**Exercise directions**
Starting at the line that contains "Click muted mic icon beside 20骏文王馨第", write out each line exactly through the last one in the material below, and nothing more; omit all pictures.

**Data for review**

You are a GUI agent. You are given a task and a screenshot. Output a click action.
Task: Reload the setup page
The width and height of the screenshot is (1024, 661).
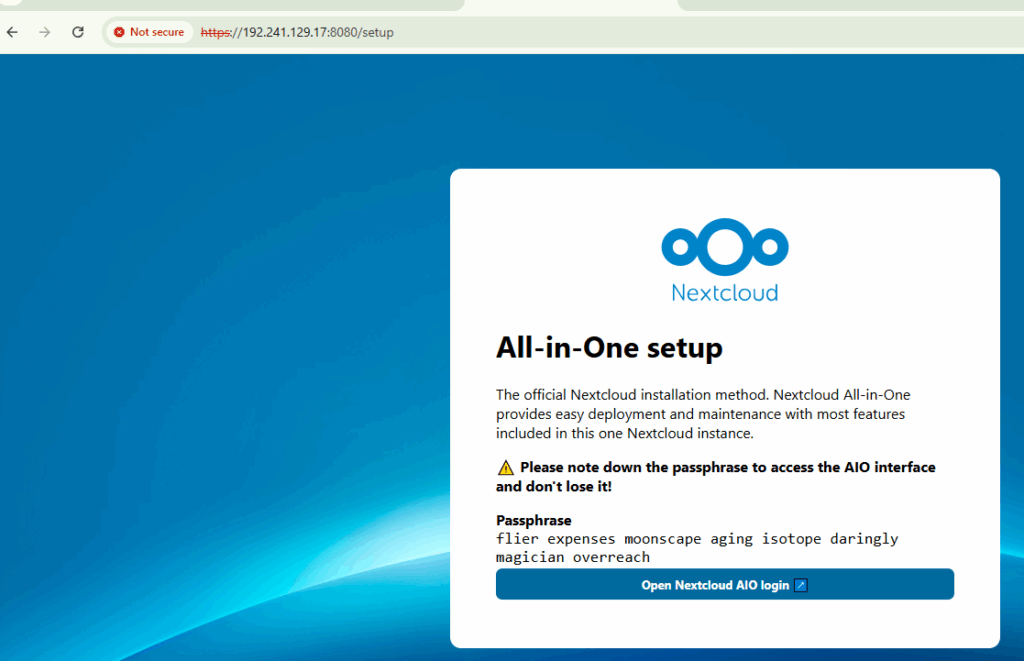click(x=78, y=32)
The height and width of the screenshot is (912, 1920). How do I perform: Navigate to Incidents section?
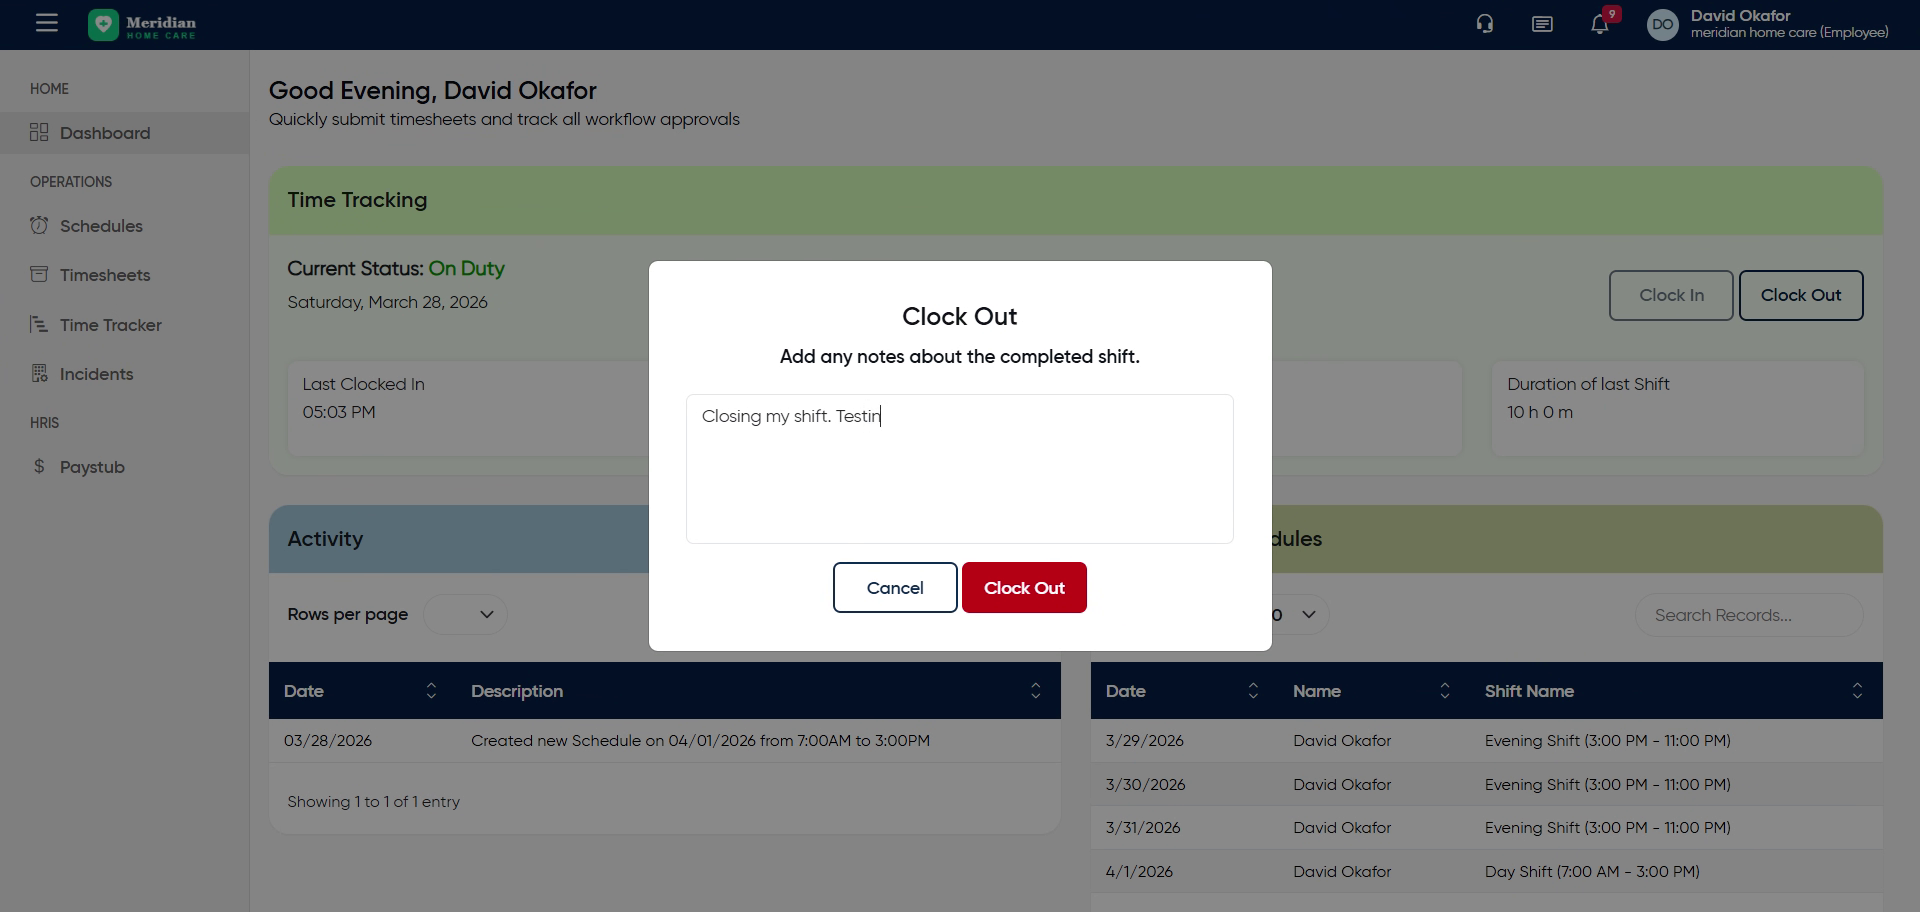click(x=96, y=374)
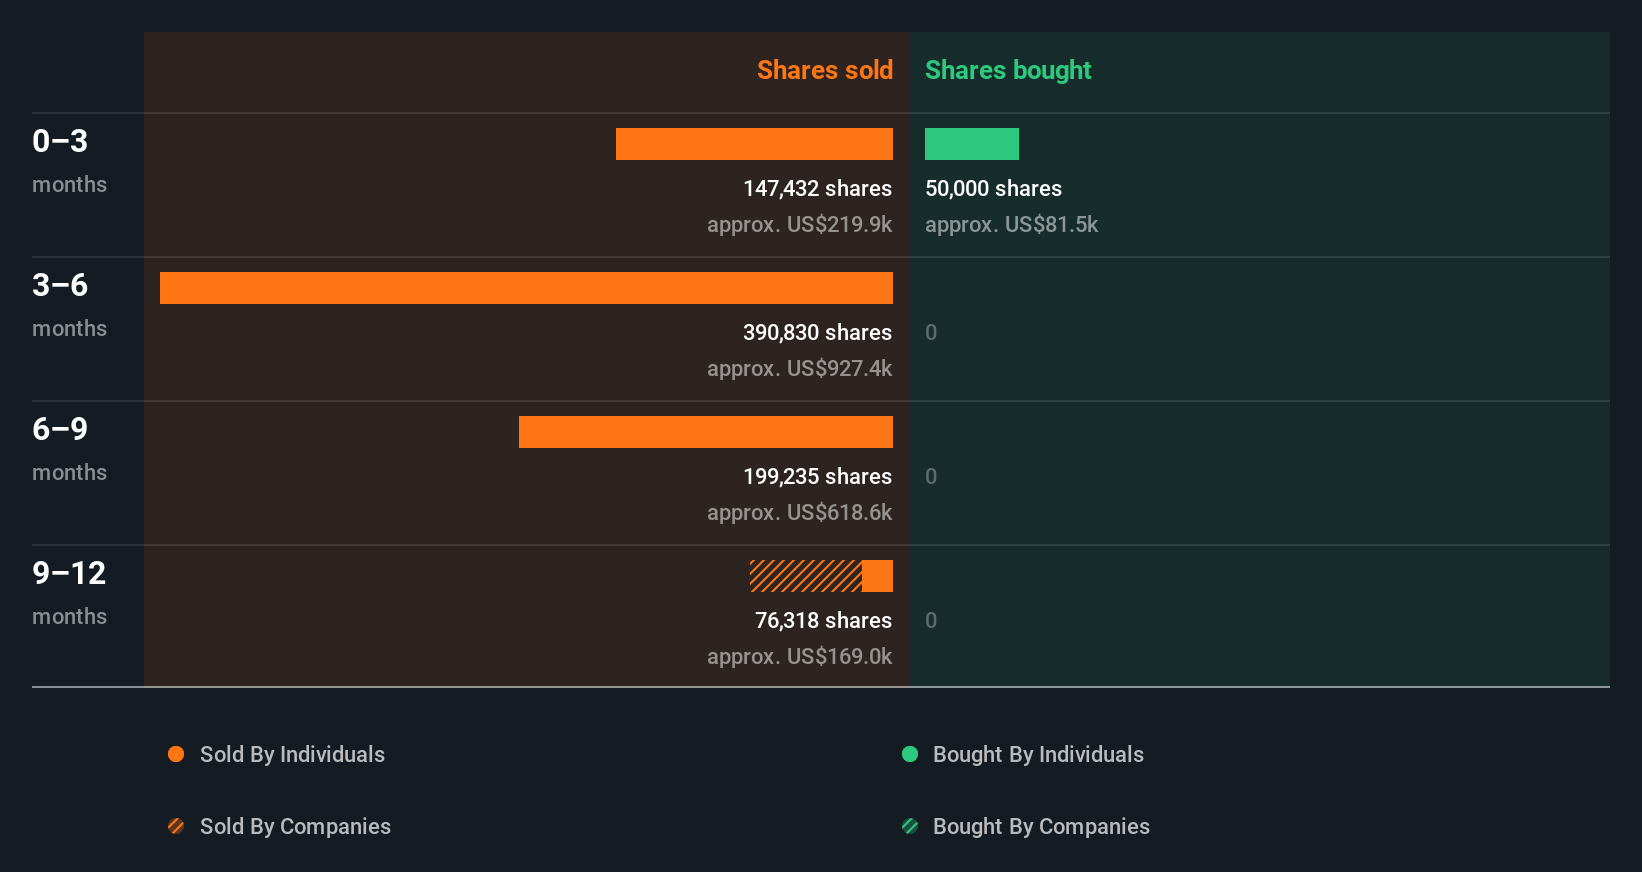Toggle the Bought By Companies legend label

[1041, 826]
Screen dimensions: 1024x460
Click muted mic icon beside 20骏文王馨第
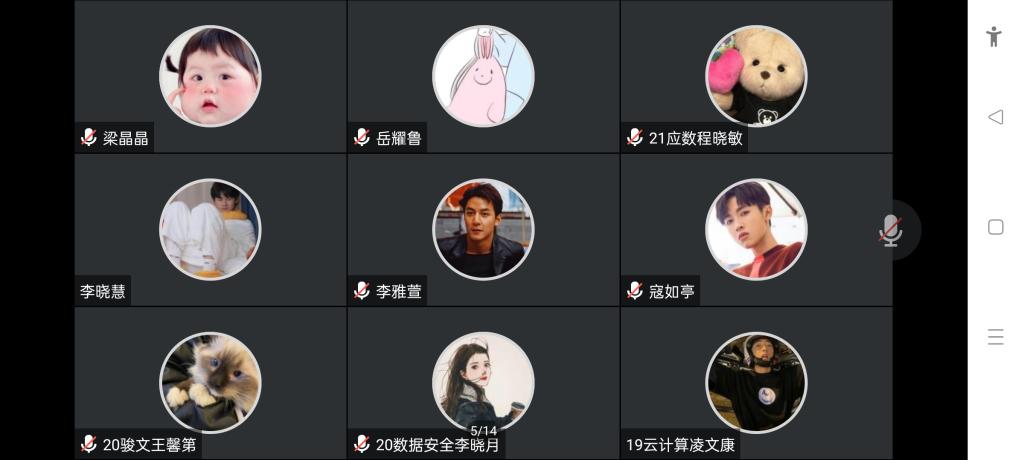coord(89,444)
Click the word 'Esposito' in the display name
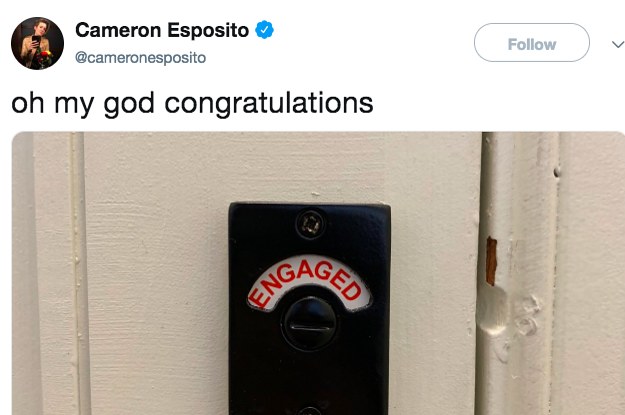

**Solution to this task**
Click muted mic icon beside 20骏文王馨第
coord(89,444)
Click the word 'Esposito' in the display name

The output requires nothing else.